More evidence that print is doomed

By Billy Dennis on April 4th, 2007

Behold the Buckinghamshire Advertiser. It’s a newspaper Web site. Go on, take a look. It’s a blog, as pretty as any othe I’ve seen. It’s a newspaper Website that’s being run on blogging software.

I’m sure it’s easier to use than any newspaper Web site software I’ve ever tried to use. And I’m sure it’s less complicated than whatever it is the Jorunal Star uses. Any small newspaper in America can put something like this together — including paying someone to design their template — for a several hundred dollars, not to mention the cost of Web hosting, which might cost $100 a month for a dedicated sever. It is does as good a job as presenting the distributing news in words and pictures as any printing press, which costs much, much more to use. And it doesn’t requires any trees by cut down, pulped and transported across the country in trucks or on trains.

And consider that if it costs that little for a newspaper to run, what’s stopping folks — perhaps disgruntled newsies with some start-up capital perhaps — from coming along and doing the same thing and not bothering with a print edition.

Someone -please explain to me how there could possibly not be a revolution underway in how news is delivered?

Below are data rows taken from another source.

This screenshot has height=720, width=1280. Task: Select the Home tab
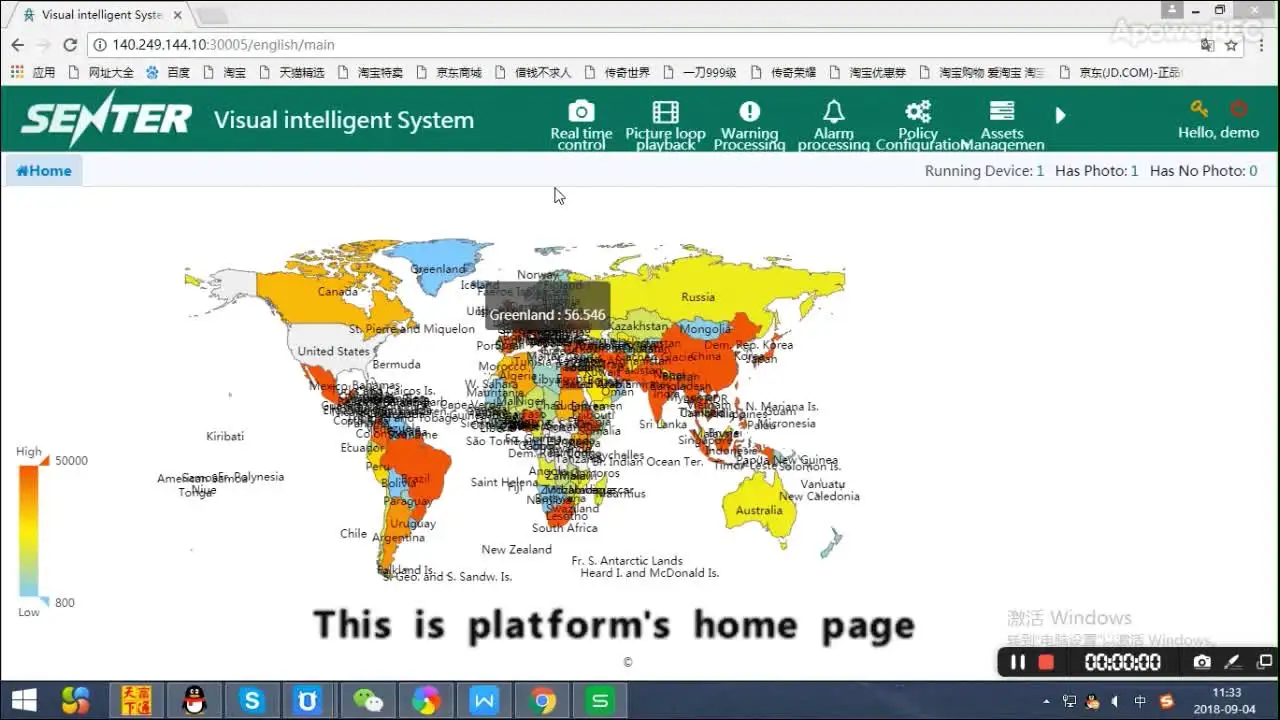(44, 171)
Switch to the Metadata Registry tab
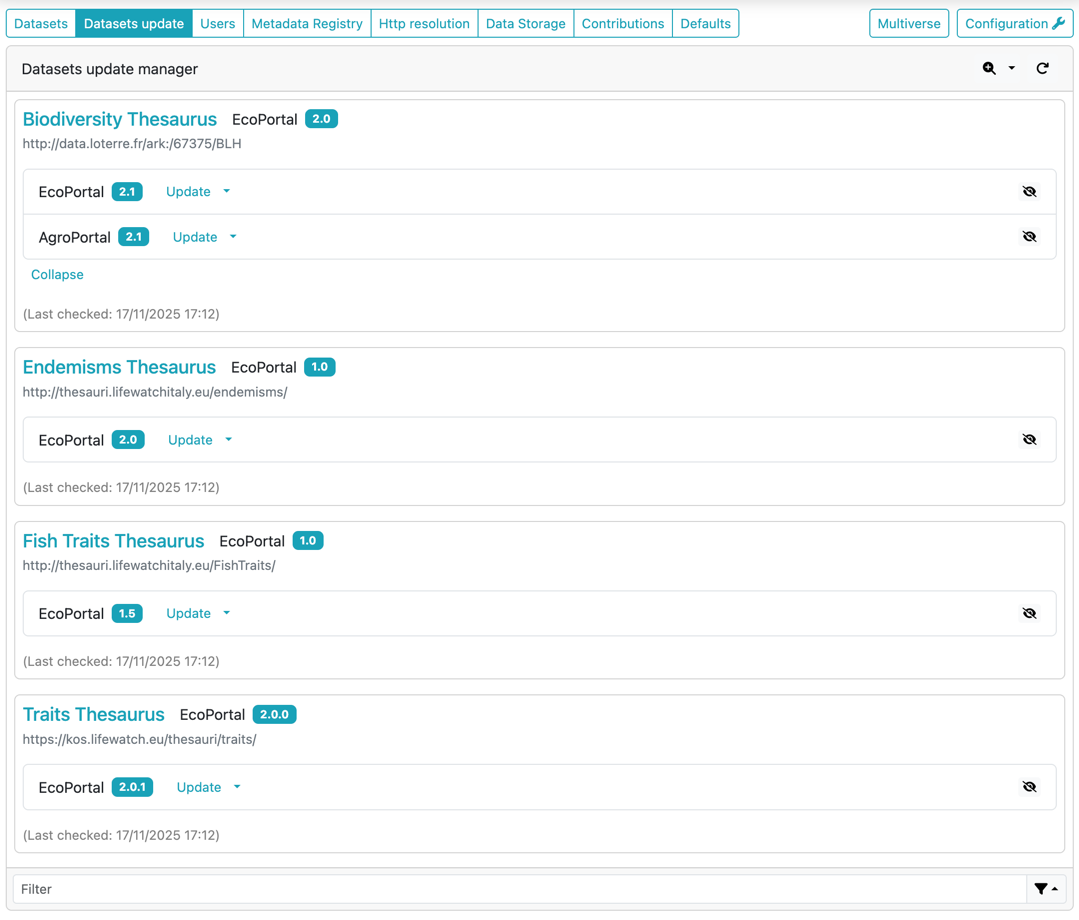 coord(307,23)
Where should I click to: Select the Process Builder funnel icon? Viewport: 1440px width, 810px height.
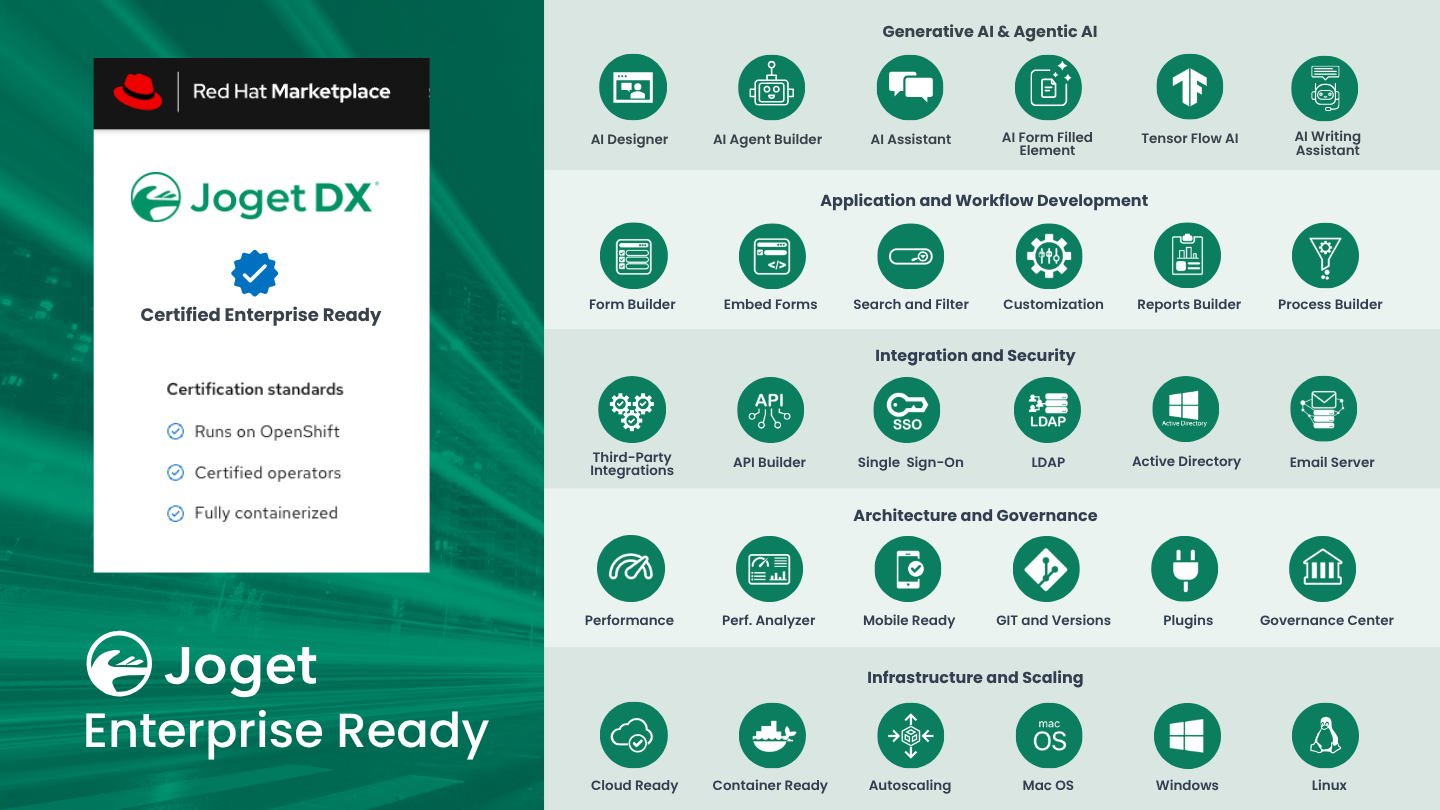point(1325,256)
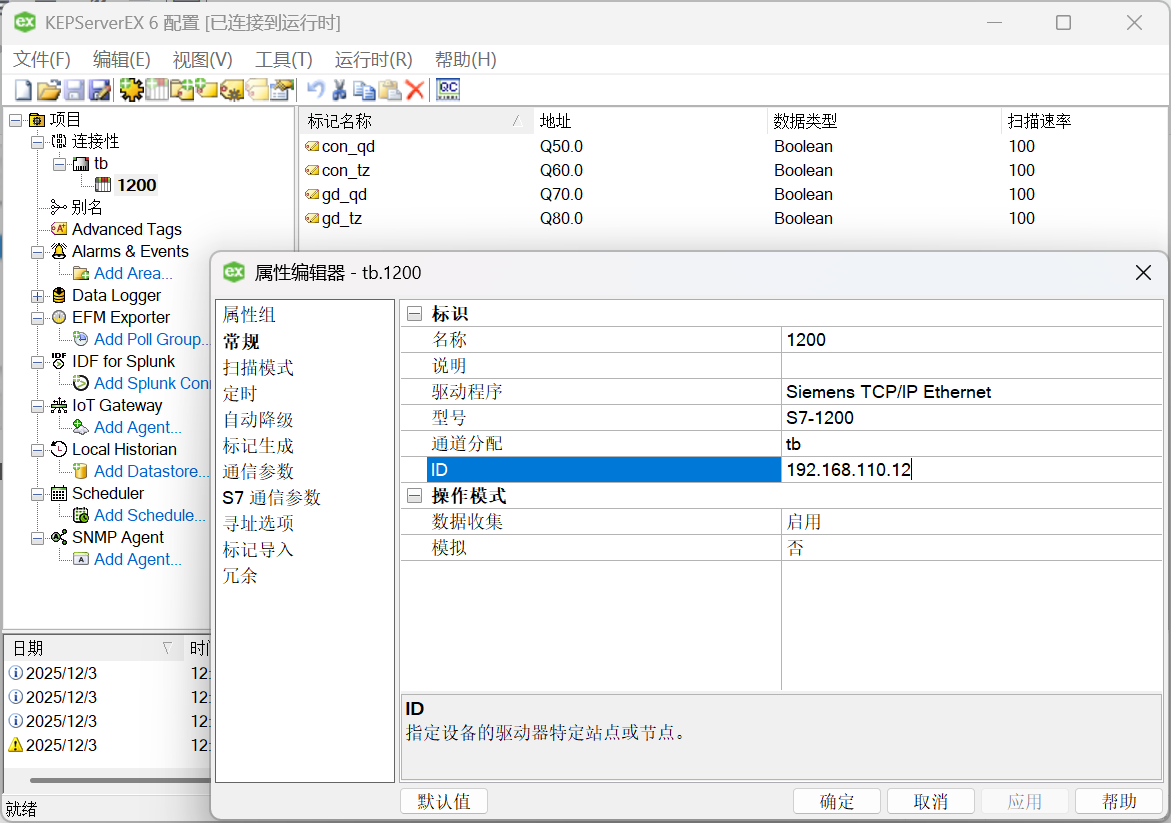This screenshot has height=823, width=1171.
Task: Open the 工具(T) menu
Action: point(283,60)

Thr printed newspaper is doomed. It’s only a matter of time.

Yes, there are people who grew up with print and aren’t comfortable using the Internet. The obituary section of today’s newspaper is full of people like that. Meanwhile, over in the birth announcements, there’s a list of people who will be emailing, chatting and using Wikipedia for school reports by age seven. These will be people for whom getting news online is second nature, and who think the idea of paying a teeneger to hand-deliver 12-hour-old news door-to-door makes as much sense as relying on the Pony Express.

Do the math.

Hat tip: Jeff Jarvis.

21 Responses to “More evidence that print is doomed”

  1. Mr. Obvious says:

    You have to admit Billy, its alittle hard to read a blog while your on the toilet. Thats why print is important, its easier to bring into the bathroom to do business and read, but good post…anyway.

  2. Billy Dennis says:

    You can’t use your PDA in the toilet?

  3. Central Peoria says:

    I’ll buy a print newspaper as long as there is one to sell in Peoria. I enjoy getting my paper every morning. Someday they may replace the print paper, but, until then print rules. Digital Newspaper’s are just not the same…..

  4. another js'er says:

    Sometimes I print out blogs and use them while sitting on the toilet.

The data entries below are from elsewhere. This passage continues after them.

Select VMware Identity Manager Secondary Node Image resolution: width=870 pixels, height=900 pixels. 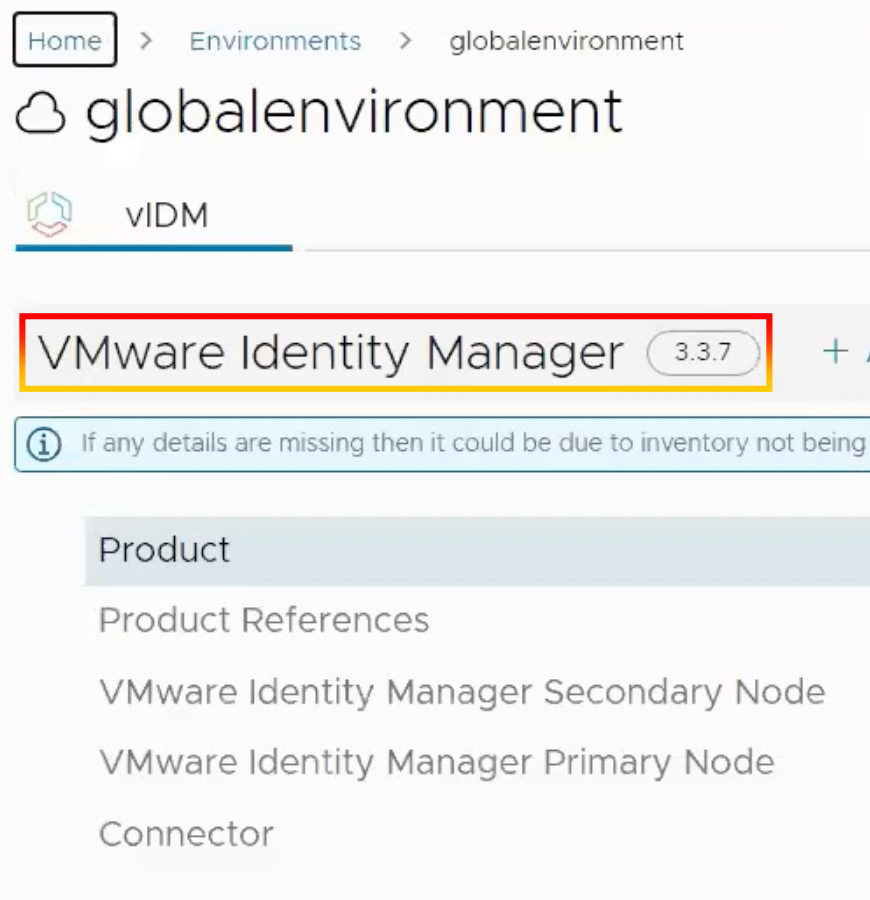462,692
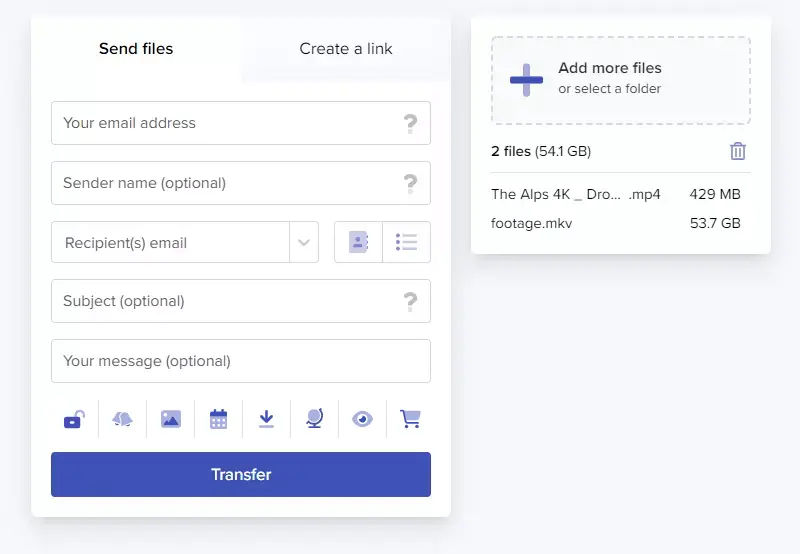The height and width of the screenshot is (554, 800).
Task: Toggle the eye preview option
Action: 362,419
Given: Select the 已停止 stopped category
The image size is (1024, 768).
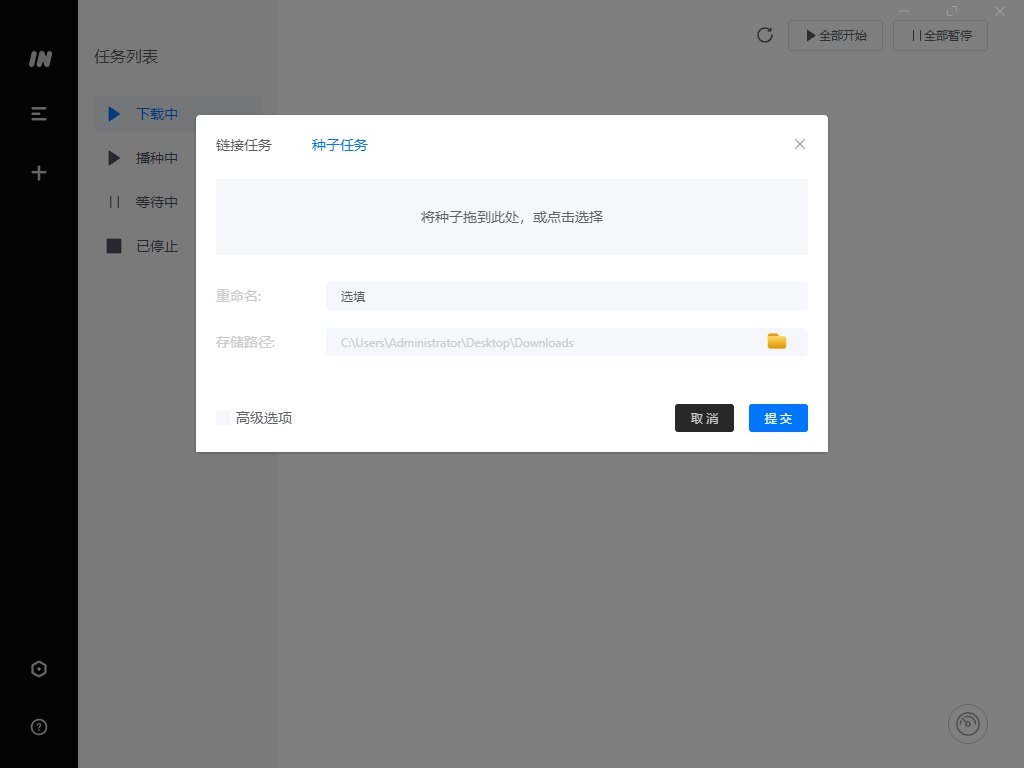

  5. What’s with all the random words underlined that have pop-up ads associated with them? Can you make that go away? At least when I’m reading the newspaper, I don’t have advertising right in the middle of a story.

  6. Billy Dennis says:

    That’s a crappy comment to make …

  7. Anon E. Mouse says:

    …the rest of CJ’s comment is continued on page B-17.

  8. Peter says:

    CJ should have bought the Tribune

  9. Billy Dennis says:

    Why bother. After the Trib’s spiffy new ESOP forces them to sell out again in 10 years, they will be up for sale again. Perhaps GateHouse Media can pick it up at a yard sale.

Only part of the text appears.